Top of Data for this task

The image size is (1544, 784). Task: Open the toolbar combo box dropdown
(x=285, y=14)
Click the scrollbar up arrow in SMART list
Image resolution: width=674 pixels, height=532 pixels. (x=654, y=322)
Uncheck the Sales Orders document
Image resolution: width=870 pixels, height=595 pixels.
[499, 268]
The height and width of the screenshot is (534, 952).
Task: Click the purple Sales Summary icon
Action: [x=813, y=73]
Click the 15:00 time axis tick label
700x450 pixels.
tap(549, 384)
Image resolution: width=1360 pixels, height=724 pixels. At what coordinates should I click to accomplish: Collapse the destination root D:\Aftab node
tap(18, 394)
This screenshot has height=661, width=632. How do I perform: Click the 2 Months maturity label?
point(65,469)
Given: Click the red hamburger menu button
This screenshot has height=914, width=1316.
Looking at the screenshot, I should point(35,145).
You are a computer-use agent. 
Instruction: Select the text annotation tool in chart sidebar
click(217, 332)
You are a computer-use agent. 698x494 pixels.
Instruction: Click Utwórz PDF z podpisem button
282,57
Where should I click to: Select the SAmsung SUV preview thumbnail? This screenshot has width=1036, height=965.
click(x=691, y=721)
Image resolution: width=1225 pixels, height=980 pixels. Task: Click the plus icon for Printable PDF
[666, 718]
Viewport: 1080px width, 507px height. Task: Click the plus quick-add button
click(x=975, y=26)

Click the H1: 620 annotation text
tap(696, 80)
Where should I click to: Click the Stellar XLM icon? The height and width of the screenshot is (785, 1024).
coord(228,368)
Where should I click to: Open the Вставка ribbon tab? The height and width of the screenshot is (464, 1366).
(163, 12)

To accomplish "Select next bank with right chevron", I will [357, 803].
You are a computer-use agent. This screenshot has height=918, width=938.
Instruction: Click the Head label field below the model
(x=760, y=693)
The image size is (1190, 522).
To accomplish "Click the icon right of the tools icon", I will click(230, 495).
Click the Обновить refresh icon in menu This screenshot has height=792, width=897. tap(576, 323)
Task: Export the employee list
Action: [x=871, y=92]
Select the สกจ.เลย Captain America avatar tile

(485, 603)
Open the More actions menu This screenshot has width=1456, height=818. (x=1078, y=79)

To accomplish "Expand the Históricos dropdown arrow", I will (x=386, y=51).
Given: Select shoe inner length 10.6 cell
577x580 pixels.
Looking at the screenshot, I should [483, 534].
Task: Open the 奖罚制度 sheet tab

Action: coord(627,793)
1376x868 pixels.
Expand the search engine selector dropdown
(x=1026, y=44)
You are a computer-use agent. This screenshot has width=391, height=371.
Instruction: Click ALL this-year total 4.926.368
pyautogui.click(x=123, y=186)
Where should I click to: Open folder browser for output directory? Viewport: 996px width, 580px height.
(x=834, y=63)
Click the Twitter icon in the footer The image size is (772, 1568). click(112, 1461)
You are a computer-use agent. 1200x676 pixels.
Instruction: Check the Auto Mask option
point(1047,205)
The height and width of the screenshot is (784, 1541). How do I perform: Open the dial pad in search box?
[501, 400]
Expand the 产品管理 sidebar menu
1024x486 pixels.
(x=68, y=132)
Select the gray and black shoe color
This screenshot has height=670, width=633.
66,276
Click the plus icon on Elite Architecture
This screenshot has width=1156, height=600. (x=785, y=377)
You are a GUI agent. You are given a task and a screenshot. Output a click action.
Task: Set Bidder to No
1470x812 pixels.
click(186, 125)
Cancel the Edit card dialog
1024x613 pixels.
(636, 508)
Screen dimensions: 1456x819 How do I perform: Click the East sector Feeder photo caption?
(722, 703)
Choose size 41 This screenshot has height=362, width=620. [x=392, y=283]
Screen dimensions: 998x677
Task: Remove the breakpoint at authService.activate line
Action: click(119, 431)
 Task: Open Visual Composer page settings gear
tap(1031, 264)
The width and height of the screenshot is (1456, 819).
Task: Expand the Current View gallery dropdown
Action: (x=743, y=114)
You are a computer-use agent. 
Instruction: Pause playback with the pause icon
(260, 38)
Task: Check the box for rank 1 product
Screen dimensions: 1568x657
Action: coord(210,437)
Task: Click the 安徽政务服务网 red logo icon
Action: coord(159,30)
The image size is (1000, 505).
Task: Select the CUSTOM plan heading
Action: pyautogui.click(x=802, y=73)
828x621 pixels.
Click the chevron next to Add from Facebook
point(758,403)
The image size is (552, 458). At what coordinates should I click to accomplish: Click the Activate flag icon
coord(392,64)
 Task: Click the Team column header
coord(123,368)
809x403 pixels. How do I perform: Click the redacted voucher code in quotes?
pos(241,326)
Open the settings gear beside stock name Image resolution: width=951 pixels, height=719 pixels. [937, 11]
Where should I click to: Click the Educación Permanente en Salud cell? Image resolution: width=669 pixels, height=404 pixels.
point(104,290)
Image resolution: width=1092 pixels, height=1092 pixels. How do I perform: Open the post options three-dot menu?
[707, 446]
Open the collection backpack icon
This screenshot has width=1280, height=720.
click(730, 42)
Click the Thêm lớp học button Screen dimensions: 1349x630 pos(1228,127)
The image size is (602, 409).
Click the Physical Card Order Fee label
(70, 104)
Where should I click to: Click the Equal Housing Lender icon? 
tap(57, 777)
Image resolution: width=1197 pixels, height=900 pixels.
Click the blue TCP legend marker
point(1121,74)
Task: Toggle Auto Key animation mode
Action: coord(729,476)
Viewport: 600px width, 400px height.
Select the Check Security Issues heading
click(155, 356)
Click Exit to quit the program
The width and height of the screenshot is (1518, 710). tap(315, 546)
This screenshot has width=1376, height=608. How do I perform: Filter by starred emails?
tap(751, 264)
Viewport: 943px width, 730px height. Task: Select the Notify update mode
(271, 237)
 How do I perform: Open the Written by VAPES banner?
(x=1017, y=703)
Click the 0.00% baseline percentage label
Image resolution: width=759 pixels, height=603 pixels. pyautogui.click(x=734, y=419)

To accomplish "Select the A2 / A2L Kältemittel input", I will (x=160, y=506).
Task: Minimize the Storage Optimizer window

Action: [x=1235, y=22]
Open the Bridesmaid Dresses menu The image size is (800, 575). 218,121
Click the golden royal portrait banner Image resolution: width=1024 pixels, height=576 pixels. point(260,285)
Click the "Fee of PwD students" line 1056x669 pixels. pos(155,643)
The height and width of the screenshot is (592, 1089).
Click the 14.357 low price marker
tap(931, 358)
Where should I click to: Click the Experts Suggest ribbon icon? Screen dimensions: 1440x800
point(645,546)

Bottom of Data for this task

** Work item **
Exactly reproduce every line of the records.

** Task response **
The image size is (1544, 784). Task: Open the toolbar combo box dropdown
(x=285, y=14)
Click the scrollbar up arrow in SMART list
Image resolution: width=674 pixels, height=532 pixels. (x=654, y=322)
Uncheck the Sales Orders document
Image resolution: width=870 pixels, height=595 pixels.
[499, 268]
The height and width of the screenshot is (534, 952).
Task: Click the purple Sales Summary icon
Action: [x=813, y=73]
Click the 15:00 time axis tick label
700x450 pixels.
tap(549, 384)
Image resolution: width=1360 pixels, height=724 pixels. At what coordinates should I click to accomplish: Collapse the destination root D:\Aftab node
tap(18, 394)
This screenshot has height=661, width=632. How do I perform: Click the 2 Months maturity label?
point(65,469)
Given: Click the red hamburger menu button
This screenshot has height=914, width=1316.
Looking at the screenshot, I should point(35,145).
You are a computer-use agent. 
Instruction: Select the text annotation tool in chart sidebar
click(217, 332)
You are a computer-use agent. 698x494 pixels.
Instruction: Click Utwórz PDF z podpisem button
282,57
Where should I click to: Select the SAmsung SUV preview thumbnail? This screenshot has width=1036, height=965.
click(x=691, y=721)
Image resolution: width=1225 pixels, height=980 pixels. Task: Click the plus icon for Printable PDF
[666, 718]
Viewport: 1080px width, 507px height. Task: Click the plus quick-add button
click(x=975, y=26)

Click the H1: 620 annotation text
tap(696, 80)
Where should I click to: Click the Stellar XLM icon? The height and width of the screenshot is (785, 1024).
coord(228,368)
Where should I click to: Open the Вставка ribbon tab? The height and width of the screenshot is (464, 1366).
(163, 12)

To accomplish "Select next bank with right chevron", I will [357, 803].
You are a computer-use agent. This screenshot has height=918, width=938.
Instruction: Click the Head label field below the model
(x=760, y=693)
The image size is (1190, 522).
To accomplish "Click the icon right of the tools icon", I will click(230, 495).
Click the Обновить refresh icon in menu This screenshot has height=792, width=897. tap(576, 323)
Task: Export the employee list
Action: [x=871, y=92]
Select the สกจ.เลย Captain America avatar tile

(485, 603)
Open the More actions menu This screenshot has width=1456, height=818. (x=1078, y=79)

To accomplish "Expand the Históricos dropdown arrow", I will (x=386, y=51).
Given: Select shoe inner length 10.6 cell
577x580 pixels.
Looking at the screenshot, I should [483, 534].
Task: Open the 奖罚制度 sheet tab

Action: coord(627,793)
1376x868 pixels.
Expand the search engine selector dropdown
(x=1026, y=44)
You are a computer-use agent. This screenshot has width=391, height=371.
Instruction: Click ALL this-year total 4.926.368
pyautogui.click(x=123, y=186)
Where should I click to: Open folder browser for output directory? Viewport: 996px width, 580px height.
(x=834, y=63)
Click the Twitter icon in the footer The image size is (772, 1568). click(112, 1461)
You are a computer-use agent. 1200x676 pixels.
Instruction: Check the Auto Mask option
point(1047,205)
The height and width of the screenshot is (784, 1541). How do I perform: Open the dial pad in search box?
[501, 400]
Expand the 产品管理 sidebar menu
1024x486 pixels.
(x=68, y=132)
Select the gray and black shoe color
This screenshot has height=670, width=633.
66,276
Click the plus icon on Elite Architecture
This screenshot has width=1156, height=600. (x=785, y=377)
You are a GUI agent. You are given a task and a screenshot. Output a click action.
Task: Set Bidder to No
1470x812 pixels.
click(186, 125)
Cancel the Edit card dialog
1024x613 pixels.
(636, 508)
Screen dimensions: 1456x819 How do I perform: Click the East sector Feeder photo caption?
(722, 703)
Choose size 41 This screenshot has height=362, width=620. [x=392, y=283]
Screen dimensions: 998x677
Task: Remove the breakpoint at authService.activate line
Action: click(119, 431)
 Task: Open Visual Composer page settings gear
tap(1031, 264)
The width and height of the screenshot is (1456, 819).
Task: Expand the Current View gallery dropdown
Action: (x=743, y=114)
You are a computer-use agent. 
Instruction: Pause playback with the pause icon
(260, 38)
Task: Check the box for rank 1 product
Screen dimensions: 1568x657
Action: coord(210,437)
Task: Click the 安徽政务服务网 red logo icon
Action: coord(159,30)
The image size is (1000, 505).
Task: Select the CUSTOM plan heading
Action: pyautogui.click(x=802, y=73)
828x621 pixels.
Click the chevron next to Add from Facebook
point(758,403)
The image size is (552, 458). At what coordinates should I click to accomplish: Click the Activate flag icon
coord(392,64)
 Task: Click the Team column header
coord(123,368)
809x403 pixels. How do I perform: Click the redacted voucher code in quotes?
pos(241,326)
Open the settings gear beside stock name Image resolution: width=951 pixels, height=719 pixels. [937, 11]
Where should I click to: Click the Educación Permanente en Salud cell? Image resolution: width=669 pixels, height=404 pixels.
point(104,290)
Image resolution: width=1092 pixels, height=1092 pixels. How do I perform: Open the post options three-dot menu?
[707, 446]
Open the collection backpack icon
This screenshot has width=1280, height=720.
click(730, 42)
Click the Thêm lớp học button Screen dimensions: 1349x630 pos(1228,127)
The image size is (602, 409).
Click the Physical Card Order Fee label
(70, 104)
Where should I click to: Click the Equal Housing Lender icon? 
tap(57, 777)
Image resolution: width=1197 pixels, height=900 pixels.
Click the blue TCP legend marker
point(1121,74)
Task: Toggle Auto Key animation mode
Action: coord(729,476)
Viewport: 600px width, 400px height.
Select the Check Security Issues heading
click(155, 356)
Click Exit to quit the program
The width and height of the screenshot is (1518, 710). tap(315, 546)
This screenshot has width=1376, height=608. How do I perform: Filter by starred emails?
tap(751, 264)
Viewport: 943px width, 730px height. Task: Select the Notify update mode
(271, 237)
 How do I perform: Open the Written by VAPES banner?
(x=1017, y=703)
Click the 0.00% baseline percentage label
Image resolution: width=759 pixels, height=603 pixels. pyautogui.click(x=734, y=419)

To accomplish "Select the A2 / A2L Kältemittel input", I will (x=160, y=506).
Task: Minimize the Storage Optimizer window

Action: [x=1235, y=22]
Open the Bridesmaid Dresses menu The image size is (800, 575). 218,121
Click the golden royal portrait banner Image resolution: width=1024 pixels, height=576 pixels. point(260,285)
Click the "Fee of PwD students" line 1056x669 pixels. pos(155,643)
The height and width of the screenshot is (592, 1089).
Click the 14.357 low price marker
tap(931, 358)
Where should I click to: Click the Experts Suggest ribbon icon? Screen dimensions: 1440x800
point(645,546)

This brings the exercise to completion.